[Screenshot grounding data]
....

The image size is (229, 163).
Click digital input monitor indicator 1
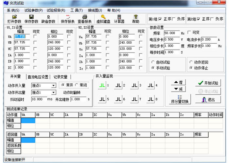(x=102, y=85)
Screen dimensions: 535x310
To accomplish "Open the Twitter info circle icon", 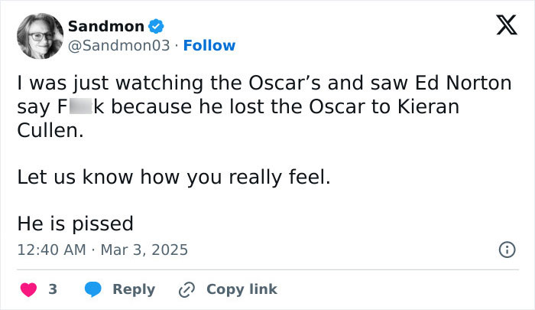I will [x=505, y=250].
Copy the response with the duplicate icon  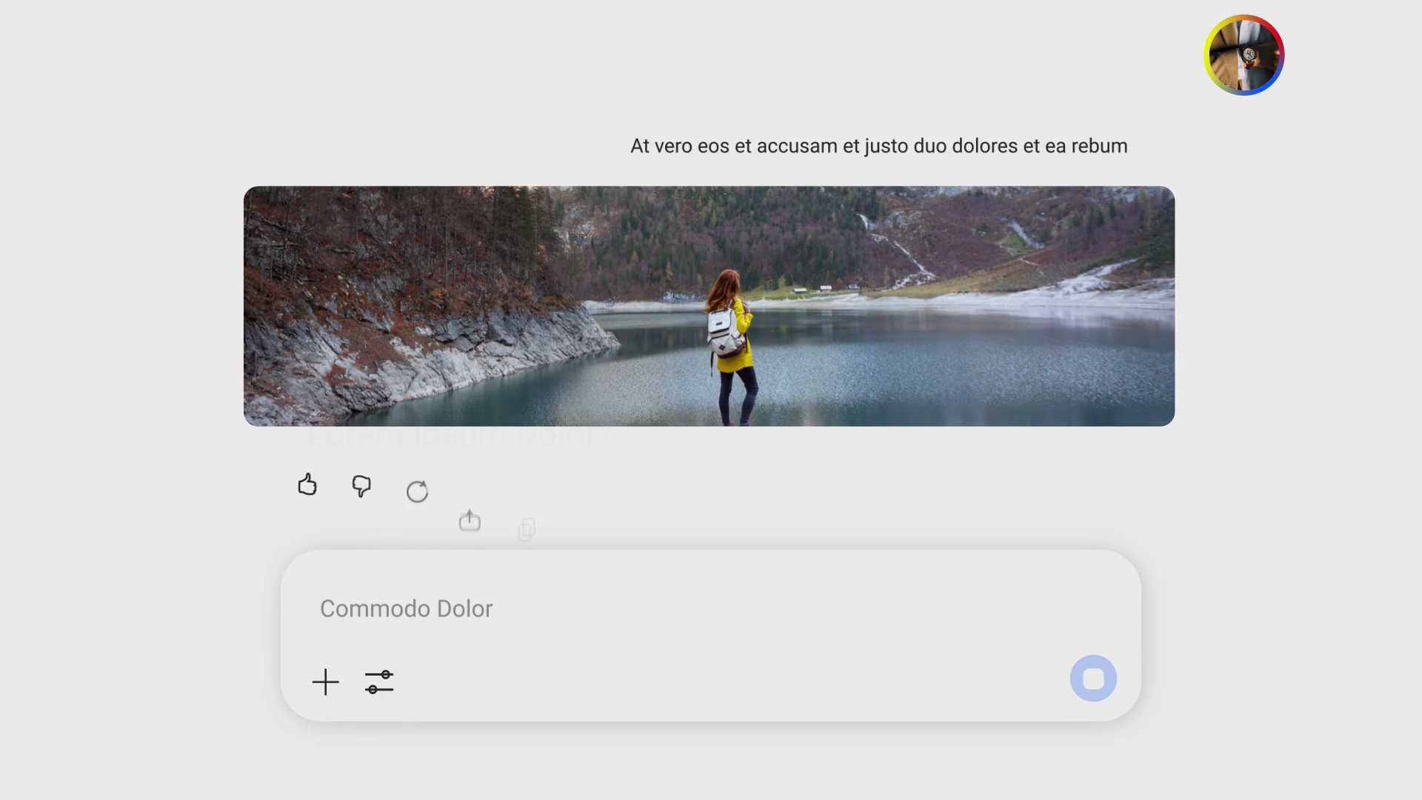527,529
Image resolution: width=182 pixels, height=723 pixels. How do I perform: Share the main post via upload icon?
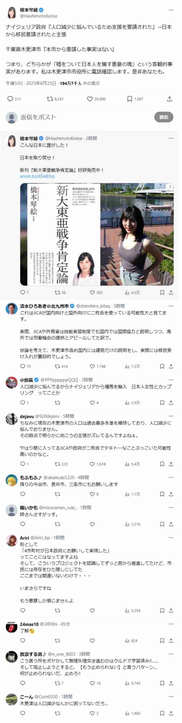coord(170,99)
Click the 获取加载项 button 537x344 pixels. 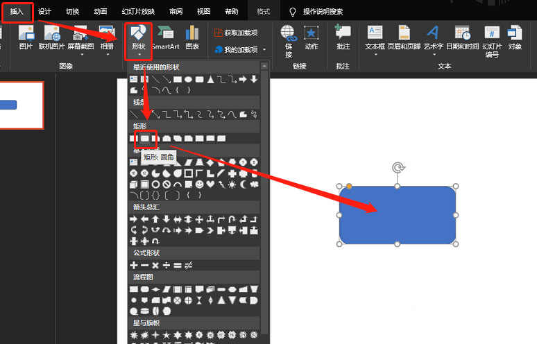(236, 33)
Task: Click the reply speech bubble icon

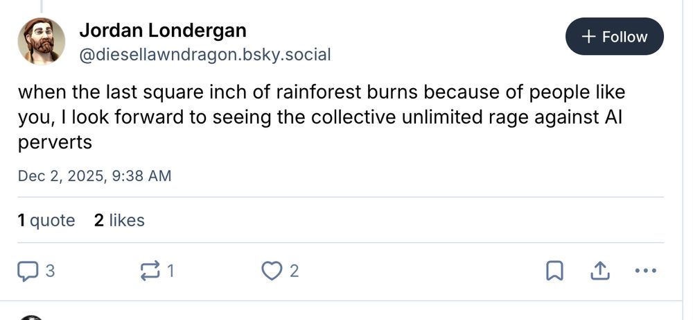Action: click(28, 271)
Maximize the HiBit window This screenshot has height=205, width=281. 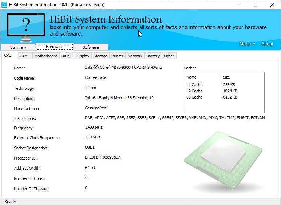[256, 5]
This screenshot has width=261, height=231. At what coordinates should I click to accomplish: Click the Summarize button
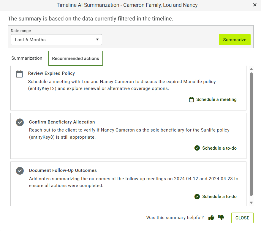(235, 39)
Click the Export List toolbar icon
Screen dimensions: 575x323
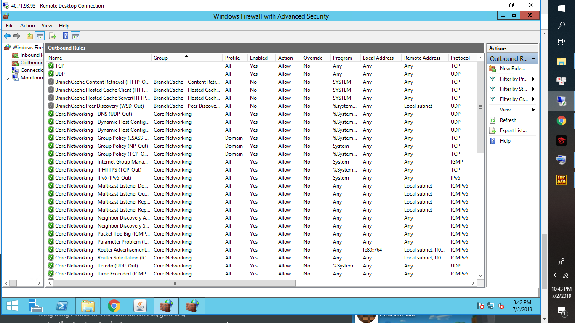click(53, 36)
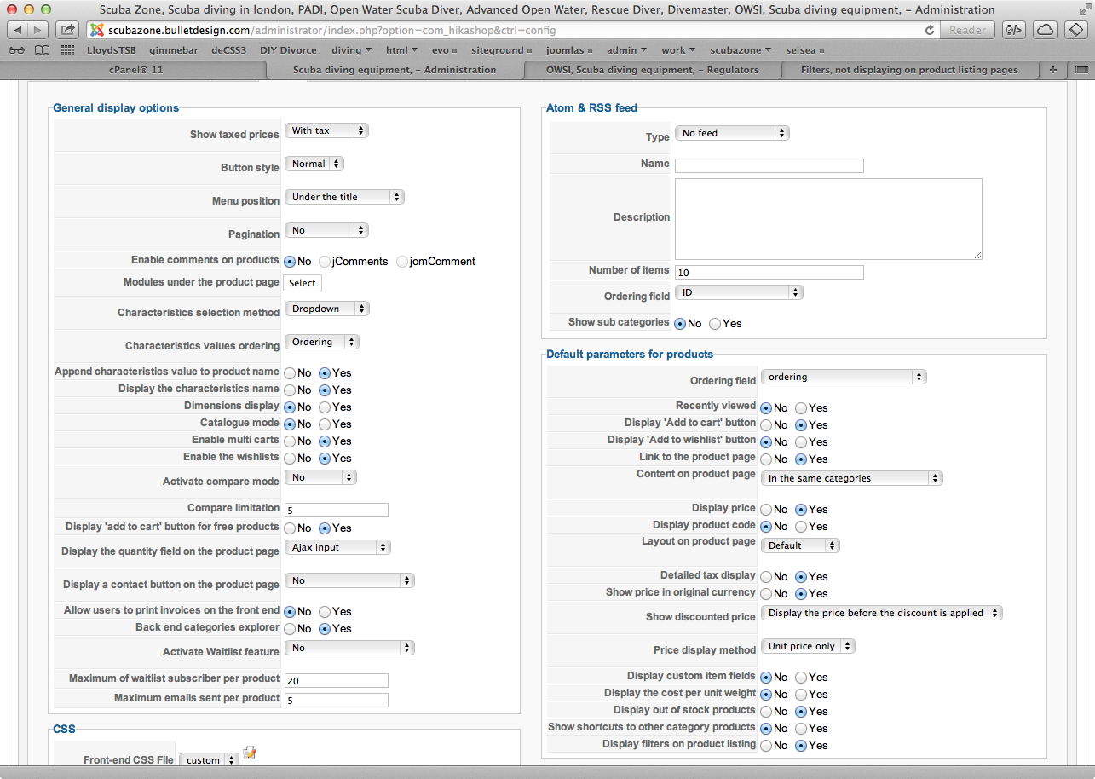Set Display product code to Yes
This screenshot has width=1095, height=779.
click(x=802, y=527)
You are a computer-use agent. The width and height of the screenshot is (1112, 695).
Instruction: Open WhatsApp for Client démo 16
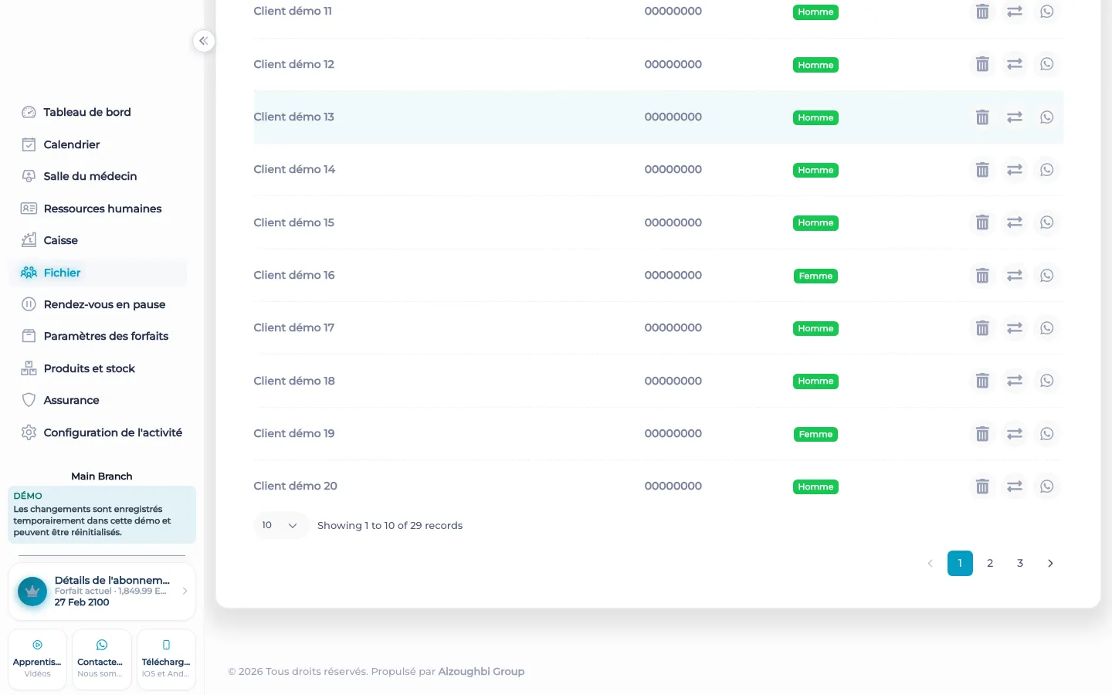[1047, 276]
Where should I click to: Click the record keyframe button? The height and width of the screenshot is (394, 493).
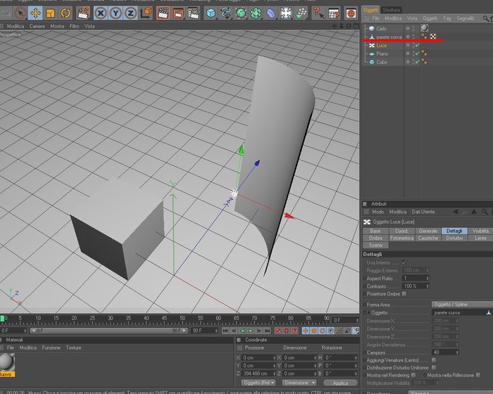point(278,331)
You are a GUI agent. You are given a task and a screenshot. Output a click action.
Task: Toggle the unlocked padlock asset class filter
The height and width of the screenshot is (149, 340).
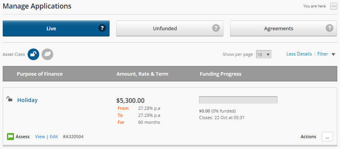tap(33, 54)
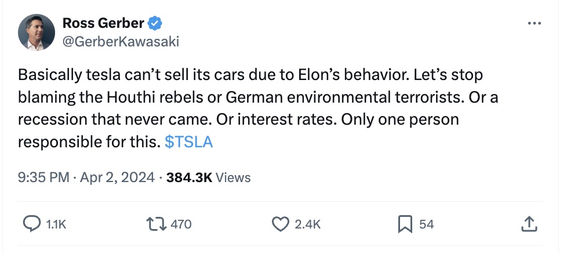Click the word Views beside 384.3K
The image size is (567, 254).
[x=233, y=177]
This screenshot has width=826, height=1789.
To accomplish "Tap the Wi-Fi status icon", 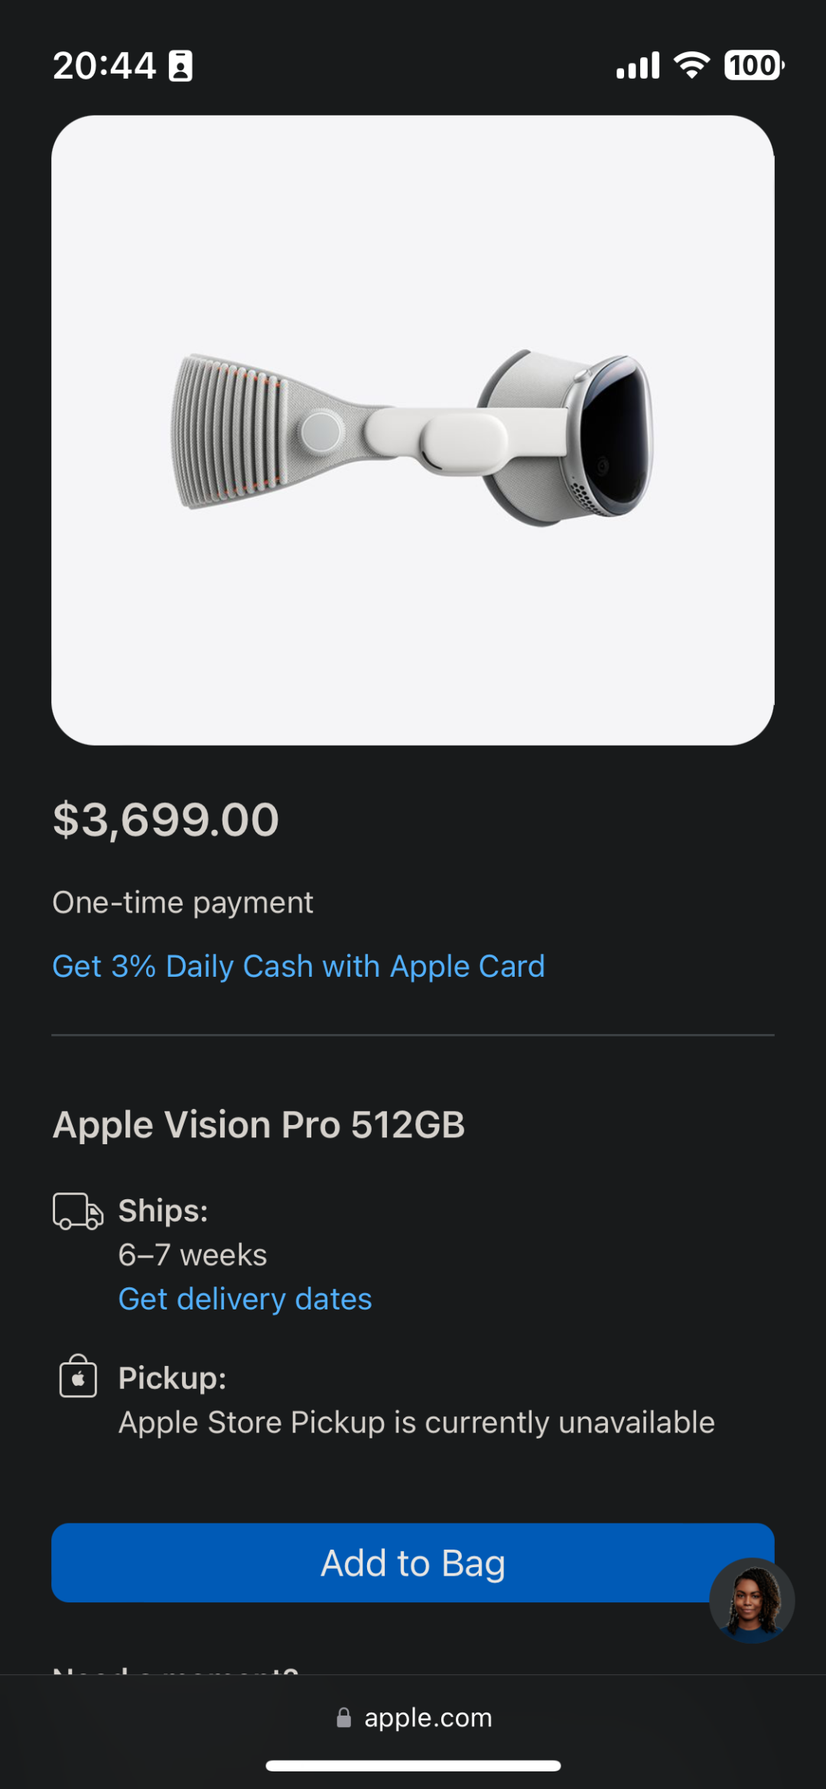I will (x=691, y=65).
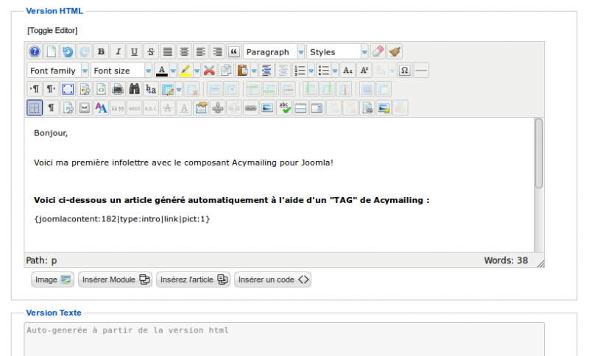589x356 pixels.
Task: Click the Insérez l'article button
Action: (193, 280)
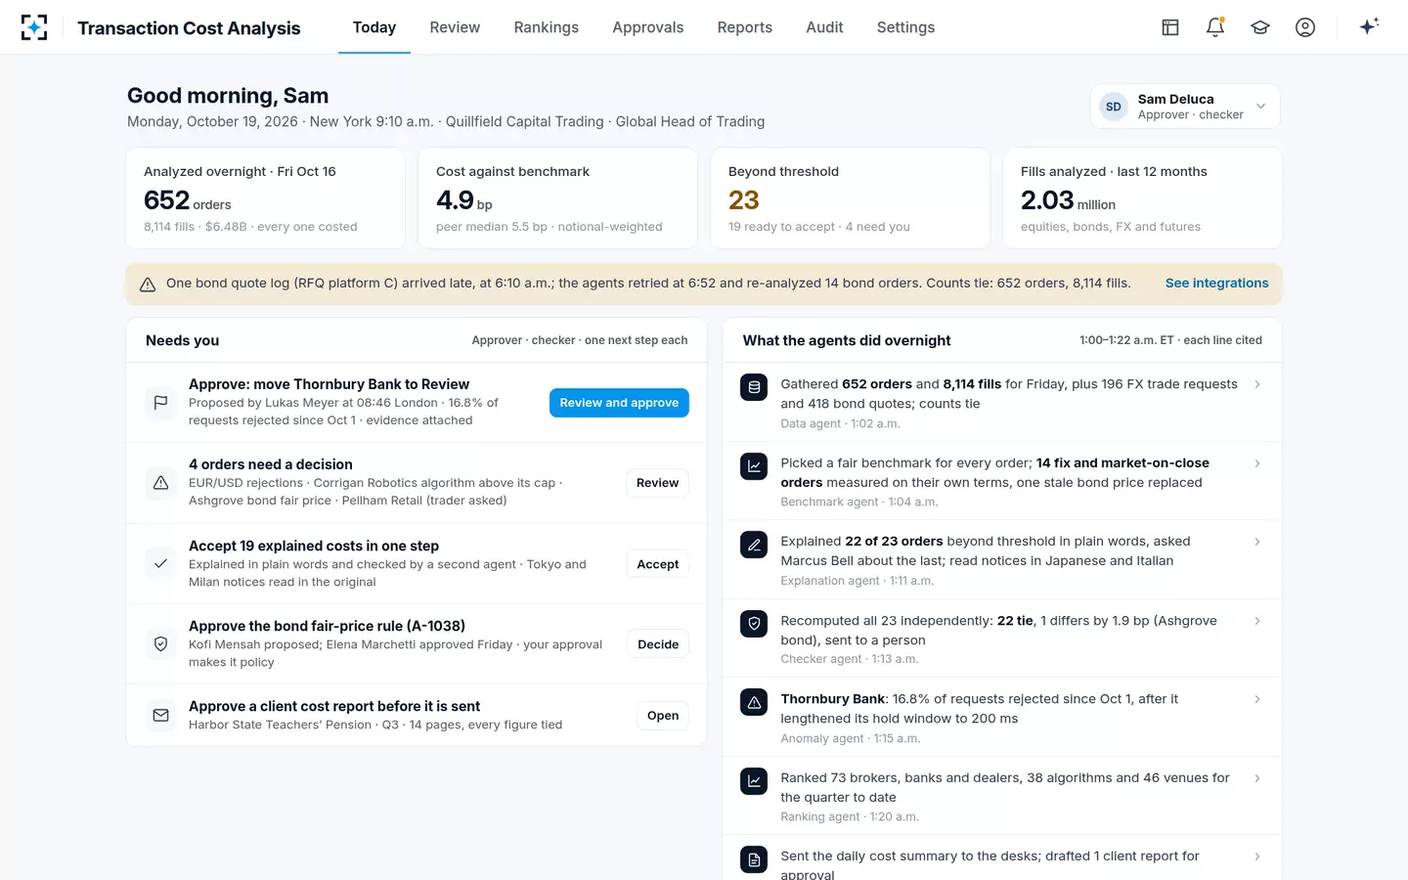Screen dimensions: 1408x880
Task: Open the Audit tab
Action: pyautogui.click(x=824, y=27)
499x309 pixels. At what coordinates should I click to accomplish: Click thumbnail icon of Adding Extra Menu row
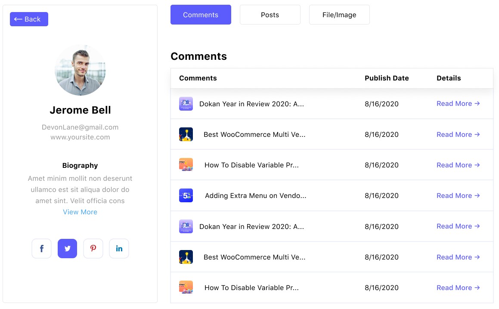186,195
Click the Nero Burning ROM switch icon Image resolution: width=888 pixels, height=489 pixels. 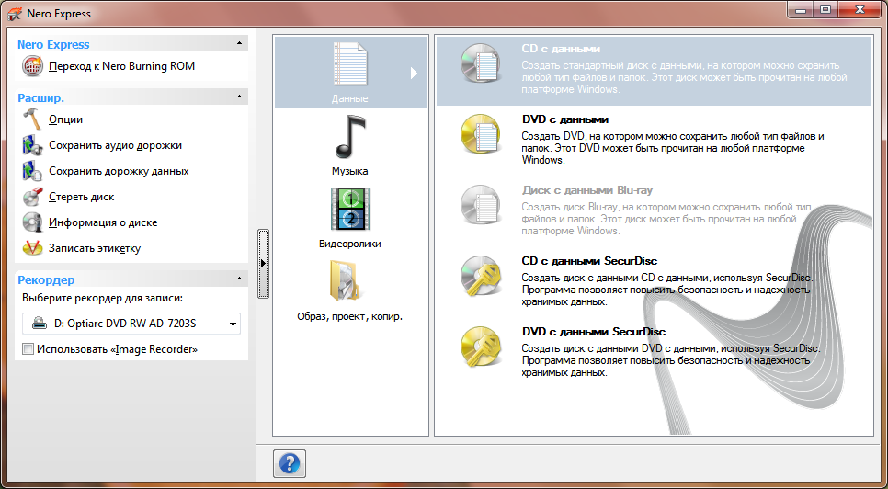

....

## [REQUIRED ACTION]
Every line above that carries the string "agent" should be copied.

## [RESULT]
You are a computer-use agent. The width and height of the screenshot is (1112, 695).
You are a GUI agent. You are given a task and a screenshot. Output a click action.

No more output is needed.